1962. L’Unione Sovietica è impegnata a mantenere vivi gli ideali comunisti sotto Krusciov e a non perdere il passo con gli Stati Uniti. La cittadina di Novocherkassk, nella regione del fiume Don quasi al confine con l’Ucraina, entra in crisi all’improvviso a causa di uno sciopero indetto dagli operai della fabbrica di locomotive locale. Il segretario regionale del partito viene immediatamente convocato, mentre Lyudmila, funzionaria di partito e convinta sostenitrice della causa, si accorge che la figlia adolescente Svetka fa parte dei manifestanti. L’imbarazzo per l’episodio lascia ben presto spazio alla confusione, e poi alla paura, mentre da Mosca arrivano notizie di una rappresaglia annunciata che sconvolgerà la cittadina.

RECENSIONI

Končalovskij è regista di ieri e Dear Comrades! (premio speciale della giuria, Venezia 77), con tutti i pregi e difetti del caso, è solidissimo cinema d'autore d'altri tempi. Un cinema probabilmente incapace di parlare una lingua adeguata alle esigenze contemporanee (ma in fin dei conti è davvero così importante?), eppure innegabilmente efficace nel far vibrare assieme le tensioni del racconto con uno scoperto impegno politico, le esigenze di ricostruzione storica con una sobria ed eticamente quasi ineccepibile raffinatezza formale. Končalovskij prende in mano una vicenda incandescente (il 2 giugno 1962, per reprimere un importante sciopero a Novocherkassk, il governo ordinò di sparare sui dimostranti e secretò i fatti fino agli anni Novanta) e la trasforma in una parabola sulla disgregazione di quei valori su cui qualche decennio prima si era costituita l'unità morale e ideologica del Paese. Come sempre però, la messa in scena della Storia non può che dialogare con il Tempo in cui si rivela e come spesso accade nella cinematografia dell'Europa dell'Est il passato serve soprattutto a leggere e ad ammonire il presente. Va da sé, la scelta dell'argomento è puntualissima, le costanti narrative pure: non è certo un caso che nell'economia del racconto tanto si insista su quei “patti di riservatezza” imposti fin da subito dagli organi governativi a qualsiasi testimone del massacro o su altre forme più o meno organizzate di oscuramento dei peccati della classe dirigente. Ora come allora, un intero sistema di miti e ideali crolla dall'alto, schiacciato dall'incolmabile distanza che esiste tra il popolo e le autorità, tra la nobile idealizzazione di un principio e la sua effettiva realizzazione pratica.

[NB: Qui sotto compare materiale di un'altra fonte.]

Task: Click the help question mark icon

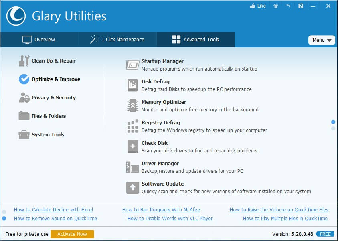Action: (300, 6)
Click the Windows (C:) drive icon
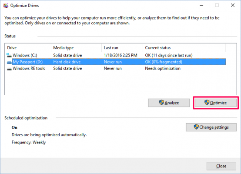241x174 pixels. [x=9, y=55]
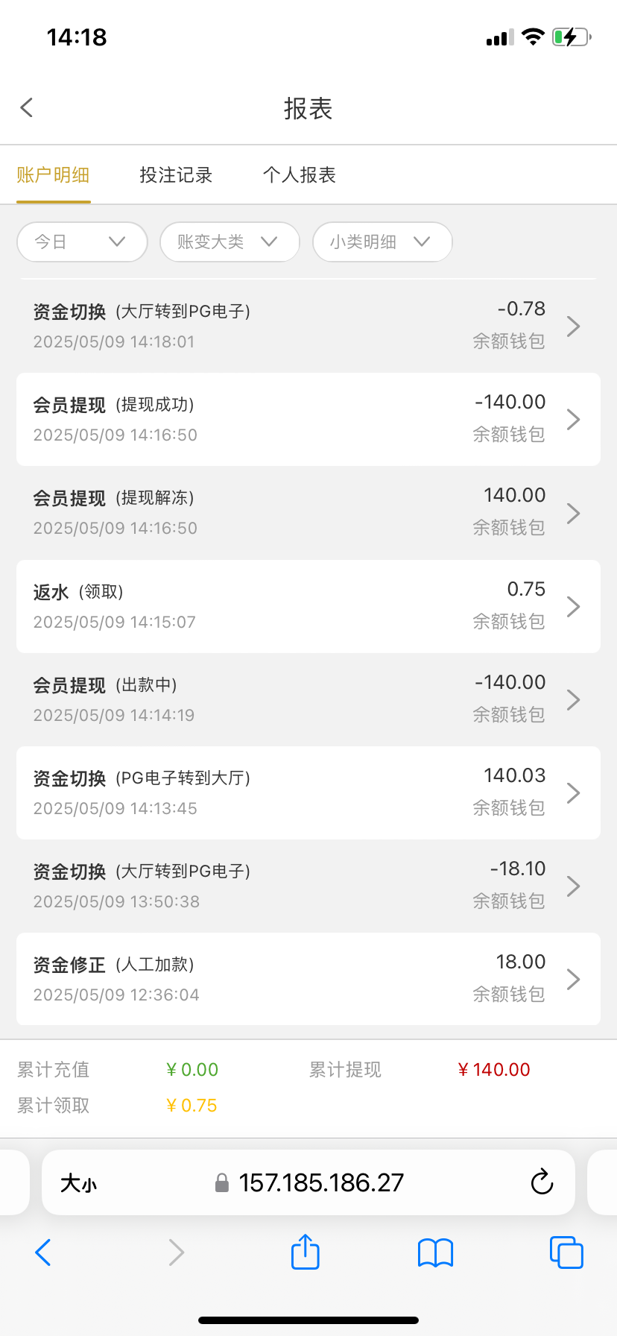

Dear Comrades! ha però anche il pregio di svelarsi in una narrazione dalle coordinate salde, capace finanche di cambiare direzione senza mai perdere la bussola. Ad una prima parte in cui protagonista è la massa e in cui tutti gli sforzi di messa in scena convergono nel ricostruire, oltre alle costanti storiche e intellettuali del periodo, l'immagine di una tragedia a lungo celata (e quindi invisibile), ne segue una seconda che pare aderire in modo più evidente allo spazio emotivo del thriller: una madre deve ritrovare sua figlia, lottando contro i depistaggi e i disumani interessi del governo. L'andamento narrativo, insomma, riflette il progressivo disincanto ideologico: dalla massa al singolo, dal gruppo all'individuo, dall'ideale sociale condiviso al rapporto materno e familiare come ultima e unica roccaforte di salvezza e di speranza (beffarda) nel futuro, mentre tutt'attorno un intero mondo di valori si sta rapidamente sgretolando.

Cinema vecchio, si dirà. Ma va anche bene così. Godiamone, finché c'è.